In Chittenden County alone, we have roughly 20,000 students between the University of Vermont, St. Michael’s, and Champlain College. We can’t afford for a sizable percentage of them to take a gap year, or to decide to go somewhere closer to home, which is the prevailing fear.

Although first reports show a decent fall enrollment for UVM, the concern remains simply because no one knows the path of the virus and what happens when the economy begins to churn forward and people return to their routines. Because the state supports UVM at such a meager level, the school has to recruit from outside our borders to make the dollars work. Of the university’s 13,000 students, three-quarters of them are from out-of-state and they pay a little over $43,000 for tuition each year compared to the $18,000 figure for in-state students.

We’re hostage. If the out-of-state students don’t come, or even if the numbers slump to any significant degree, UVM’s balance sheet starts to bleed.

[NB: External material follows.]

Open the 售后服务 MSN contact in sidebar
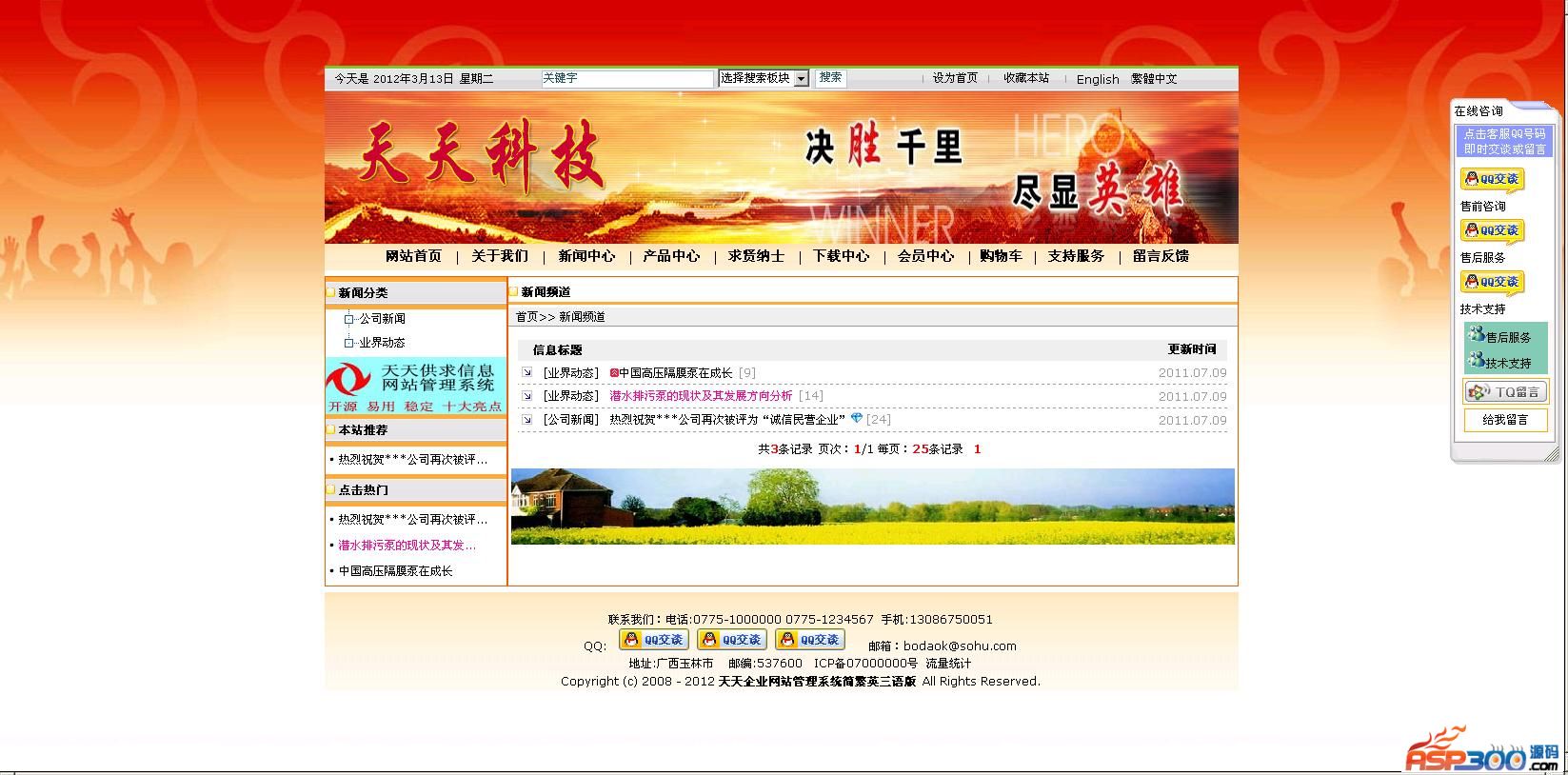Image resolution: width=1568 pixels, height=775 pixels. (1500, 336)
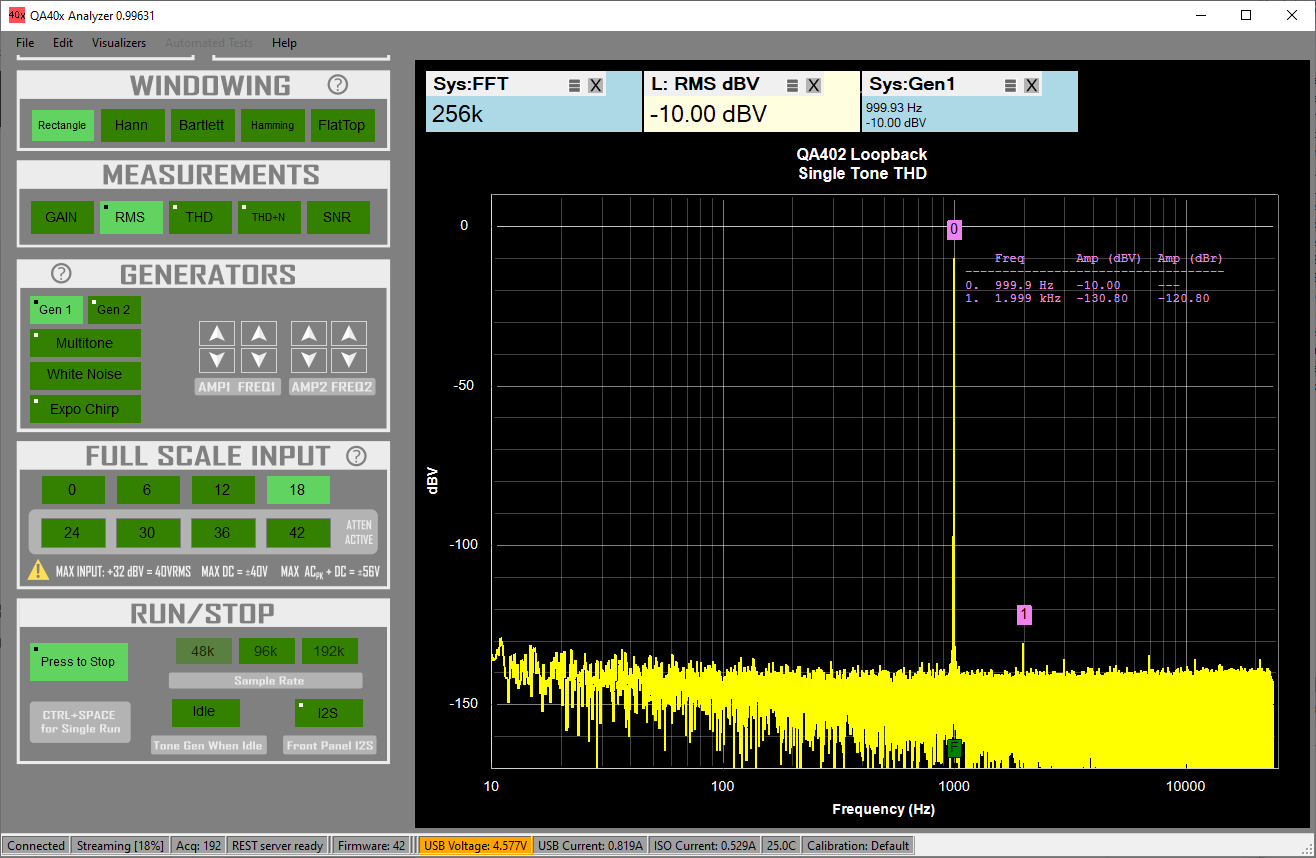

And we have no identifiable way to make it up.

The same risk applies to St. Michael’s and Champlain College, which also depend disproportionately on out-of-state students.

That level of risk twined with the state’s dependency on the schools’ collective health presents an obvious opportunity/responsibility: The three schools should combine efforts and launch an informational campaign focused on what’s being done to assure the students’ safety when they show up for school in September.

We have an advantage few other schools have, which is the University of Vermont Medical Center. It sits in the middle of UVM, which is adjacent to Champlain College and less than two miles from St. Michael’s. [St. Michael’s is also right next to Fanny Allen Rehab Center in Colchester.]

The UVM Medical Center has sufficient testing capabilities to test the students from all three schools when they first show up and at intervals during the school year should the need exist. This capacity is essential. It’s the testing that allows us to know when breakouts occur and where. It’s also the sort of information incoming students [and their parents] need to know as they consider their last minute applications.

This testing capability along with the hospital’s proximity to the students is the sort of comfort that distinguishes us from other schools in other, larger states. It’s the sort of joint support effort that could help the schools maintain their strength, which, by extension helps the rest of Vermont.

The governor’s press conference — held now several times a week — would be the ideal setting for such an announcement. It would include the three college presidents, the governor, and the medical staff at UVMMC. It would be a welcoming message sent out to students here in Vermont, and beyond. And, who knows, when it’s understood that Vermont is a safe place, with good schools, perhaps the students’ parents would follow, helping us with our demographic challenges. Of course, they’d still need to pay their out-of-state tuitions.